Buses are an integral part of public transport. Bus companies are either paid by taxpayers in full or in part via various subsidies. Bus companies are not paid by any taxpayer directly, of course, but via government spending using taxpayer money.
If bus drivers go on strike, it means busses will stop running and then bus commuters won’t be able to get to work or back home on time.
The commuters are among taxpayers who are paying for the busses. Now they’re not able to use it. That’s why some say this, that the bus strike is a “slap in the face” to taxpayers, meaning the public.

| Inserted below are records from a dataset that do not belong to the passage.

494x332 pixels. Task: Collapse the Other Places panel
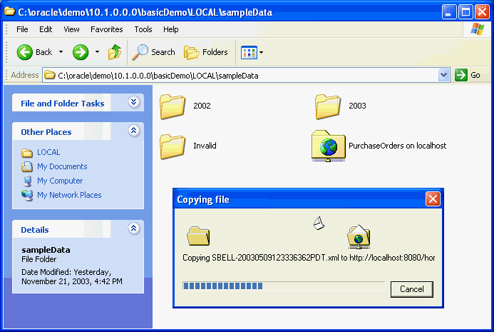point(133,131)
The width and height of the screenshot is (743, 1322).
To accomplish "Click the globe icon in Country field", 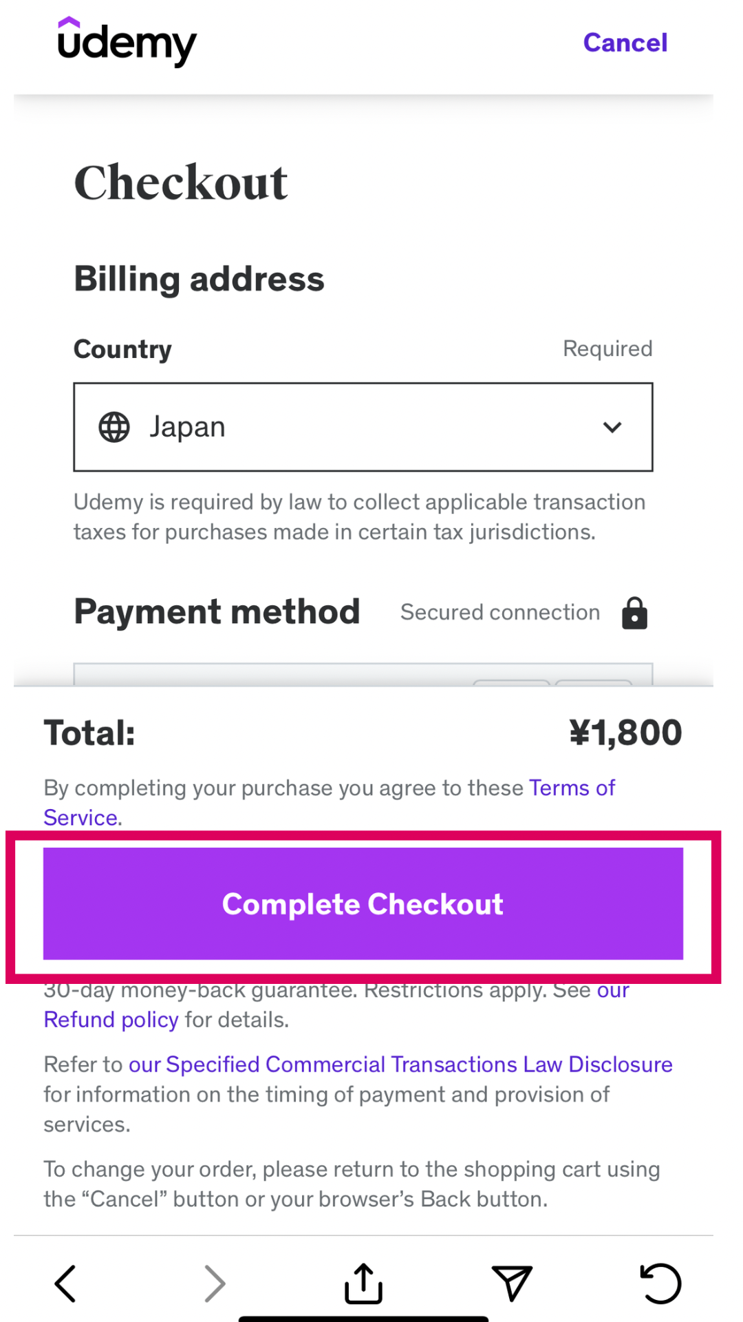I will click(x=114, y=427).

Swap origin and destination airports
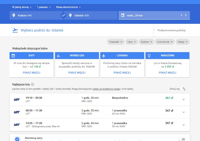pos(63,15)
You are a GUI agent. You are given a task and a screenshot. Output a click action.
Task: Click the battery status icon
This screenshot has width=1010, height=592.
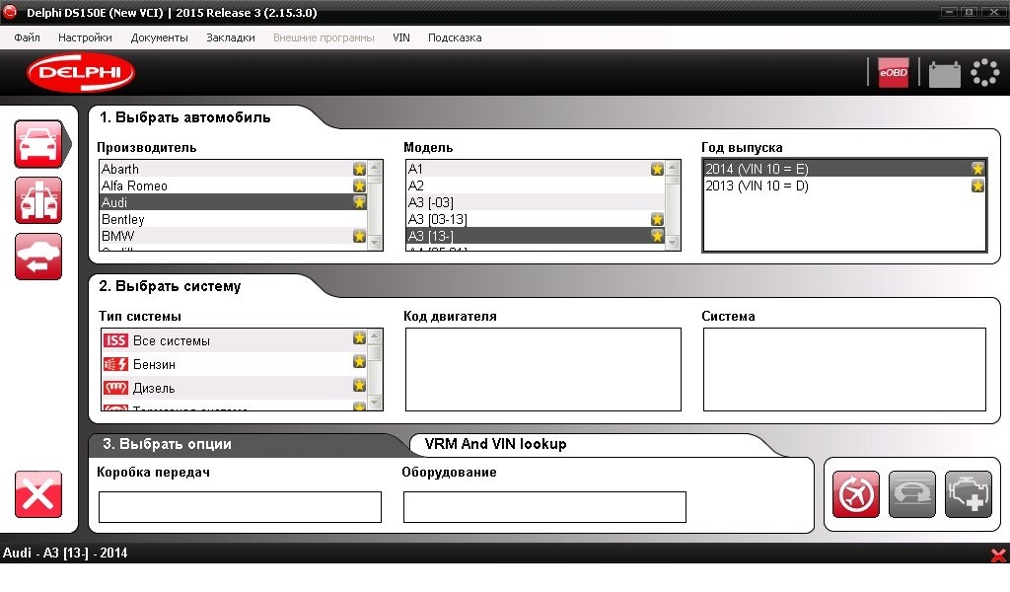click(x=944, y=73)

It means that the bus companies involved are ungrateful and disrespectful. The taxpayers and bus commuters deserve better. They certainly don’t expect this, the strike.
It’s like someone offer you an apple and you slap them in the face in return.

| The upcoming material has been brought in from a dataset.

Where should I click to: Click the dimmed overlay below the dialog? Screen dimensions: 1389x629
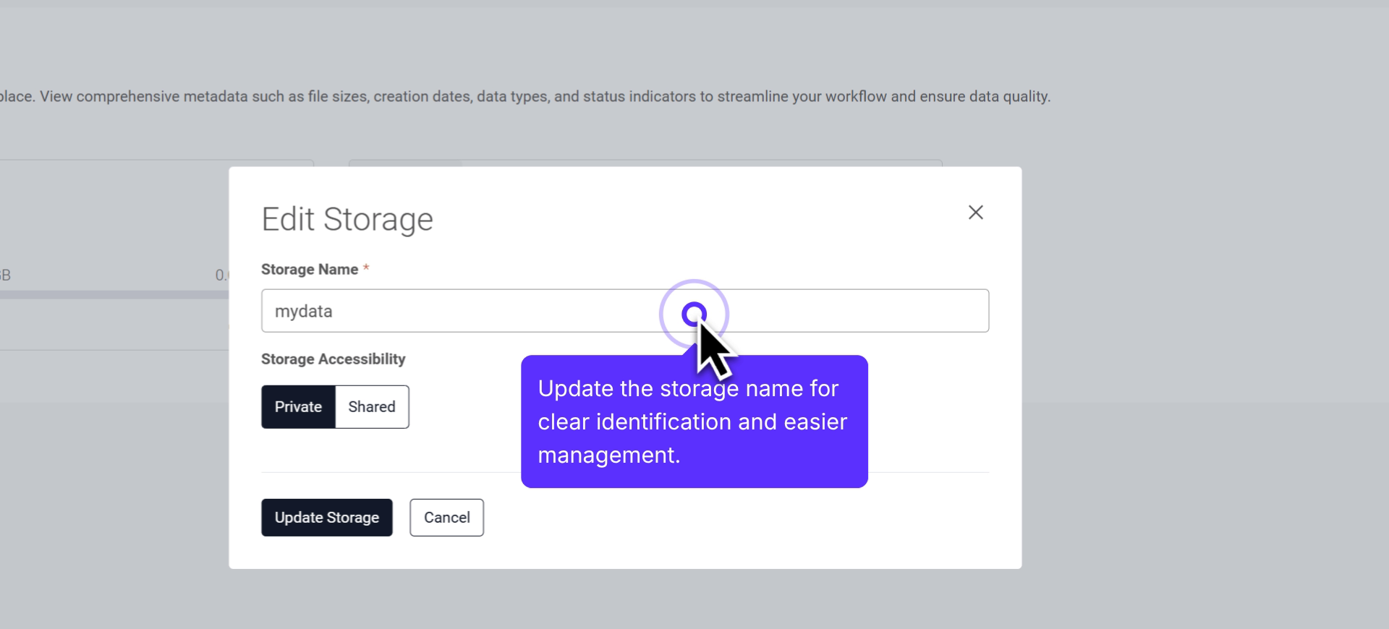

Literally a slap in the face means exactly that, a slap to the face, causing sharp pain. If you’re halfway civilized and not entirely mad, you won’t do it – slap someone in the face when they give you an apple – but the point here is, metaphorically, if someone or something is described as a “slap in the face”, it means exactly that, a sharp and rude, disrespectful rebuke.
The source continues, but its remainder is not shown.